Together, Seattle Children’s Research Institute and CIDR will carry forward with the significant contributions the two organizations have made to combating global infectious diseases that include notable advances in HIV/AIDS, tuberculosis, malaria, human papillomavirus and group B streptococcus. Bringing with it an annual $25 million National Institutes of Health-funded research portfolio, CIDR will add to the research institute’s extramural funding, which totaled over $120 million in 2017, and boost its position among the nation’s top five pediatric research centers.
“We welcome this incredible opportunity to work hand-in-hand with the renowned scientists and staff of CIDR to pursue our shared vision of better understanding, treating, preventing and curing infectious diseases,” said Dr. Jim Hendricks, president of Seattle Children’s Research Institute. “This collaboration assembles a critical mass of infectious disease scientists dedicated to making transformative scientific advances that will help children around the world live the healthiest and most fulfilling lives possible.”
“This is a defining moment for CIDR that provides tremendous growth and collaboration to accelerate our work on defeating the most difficult and deadly infectious diseases plaguing our world,” said Dr. John Aitchison, president of CIDR. “It illustrates a continuation of our mission rooted in collaboration, innovation and cross-disciplinary teams.”
In the transition, the CIDR scientific team will join together with Seattle Children’s Research Institute’s Center for Global Infectious Disease Research. Aitchison and Dr.
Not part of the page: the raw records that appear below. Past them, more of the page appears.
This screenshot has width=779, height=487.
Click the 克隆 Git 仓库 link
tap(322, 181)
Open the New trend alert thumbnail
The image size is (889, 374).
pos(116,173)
Lisa Frenkel, the current co-director of the center at Seattle Children’s, will co-lead the combined research programs.
“The shared knowledge and resources brought together by this collaboration will make new avenues of scientific discovery possible,” Frenkel said. “By joining Seattle Children’s bench- to-bedside capabilities with CIDR’s expertise in systems biology, there will be greater opportunities to study the complex interactions between infectious agents and their hosts, and translate our findings into clinical care.”
The CIDR scientific team will continue to conduct research from their current location in South Lake Union. The new joint team will be co-located at that space for the foreseeable future.